QUOTED PASSAGE.
....................

I found the best way for bikers to counter the sweat factor was to arrive at the destination early enough for the sweat to evaporate from the body and clothes.  In that downtime, you could get other emails and phone calls done. If you're really lucky, the barista at the coffee shop won't check the bathrooms before closing down for the night, and you'll arrive at your morning meeting presentable and refreshed.

Speaking of bars and eating out, those habits change too, because...

Biking on a full stomach is excruciating.

Are you the kind of person who likes to order dessert?  Or have one last beer before heading out?  Do you help finish off that plate of fries for your calorie-conscious friend?  All of these things are out of the question if you're biking home.  Getting on a bicycle with a full stomach ranks below childbirth and kidney stones on the pain index, but is still quite uncomfortable.  For me at least, that discomfort was exacerbated by the fact that two of my favorite locales - Good Sports and Donny Dirk's - are at the foot of Farview hill.  Try biking up one of the steepest ascents in Minneapolis with a stomach full of pizza and beer.  Better yet, don't.  It's not recommended.

So you're eating less when you go out.  In theory, this should be great.  In reality, when you get home...

You're always hungry.

I've read numerous studies that say exercise lowers your appetite, and after a life of pretty consistent physical activity I can only conclude that the scientists who conducted these studies are lethargic dweebs who don't actually exercise.  There has only been one time in my life where exercise decreased my appetite, and that was in high school football when the coach found chewing tobacco in the locker room and made everyone run sprints until we threw up.

....................

EXTRACTED DATA.
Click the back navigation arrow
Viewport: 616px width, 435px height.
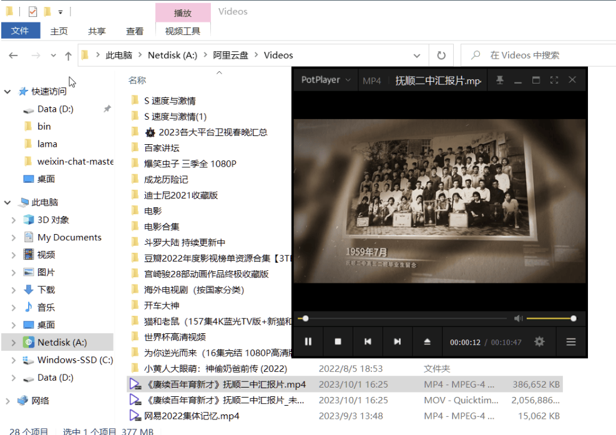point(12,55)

....................

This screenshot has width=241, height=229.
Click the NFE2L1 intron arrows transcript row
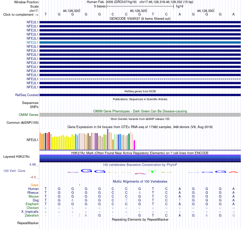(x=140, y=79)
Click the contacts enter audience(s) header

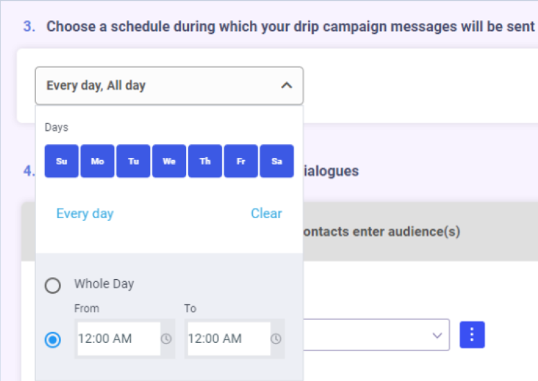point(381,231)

....................

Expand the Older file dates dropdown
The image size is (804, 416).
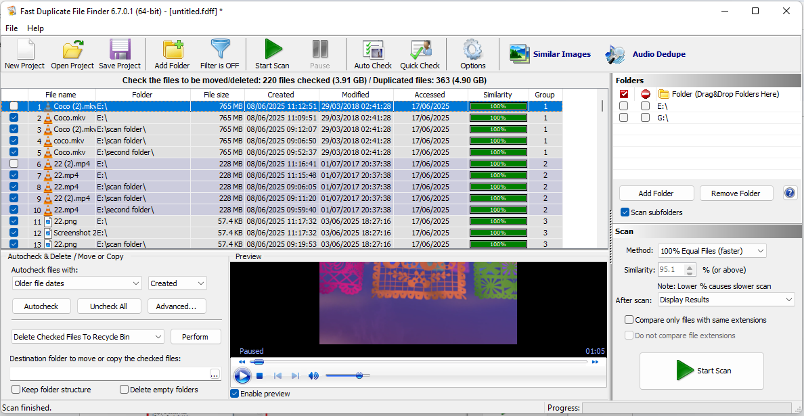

....................

REQUIRED WORK.
(1) Translate this sentence from the piece on commuting by bike into Spanish: "Biking on a full stomach is excruciating."
(2) Extend the piece on commuting by bike, picking up right after its final sentence.
The entries above are separate material from the piece on commuting by bike.

PER-TASK ANSWERS.
(1) Andar en bicicleta con el estómago lleno es atroz.

(2)
Look, you never hear people say things like, "I drove my car so far that I don't even need to gas up!"  The body needs fuel if it's getting you from place to place too.  So after coming home from biking thirty miles in a day and having a beer and a burger (but not a second or third beer, and coleslaw instead of fries) your body is going to thank you for not biking home on a full stomach and then immediately demand that you fill said stomach with something substantial.

That's going to be a problem, because...

Shopping is a pain in the kiester.

I never went out and bought a basket, or saddle bags, or a bike trailer.  This meant that I could only bring home what I could fit in a backpack.  Prior to taking up biking as my main form of transit, I had a system for shopping:  Cut coupons, make a list, put the items on that list in the order I walk through the store to reduce impulse buying (I really do this), buy only from the list and come back for extra items on a second trip, and always eat before shopping, again to reduce impulse buys.  Cumulatively, these habits can reduce a grocery bill by 30-40%.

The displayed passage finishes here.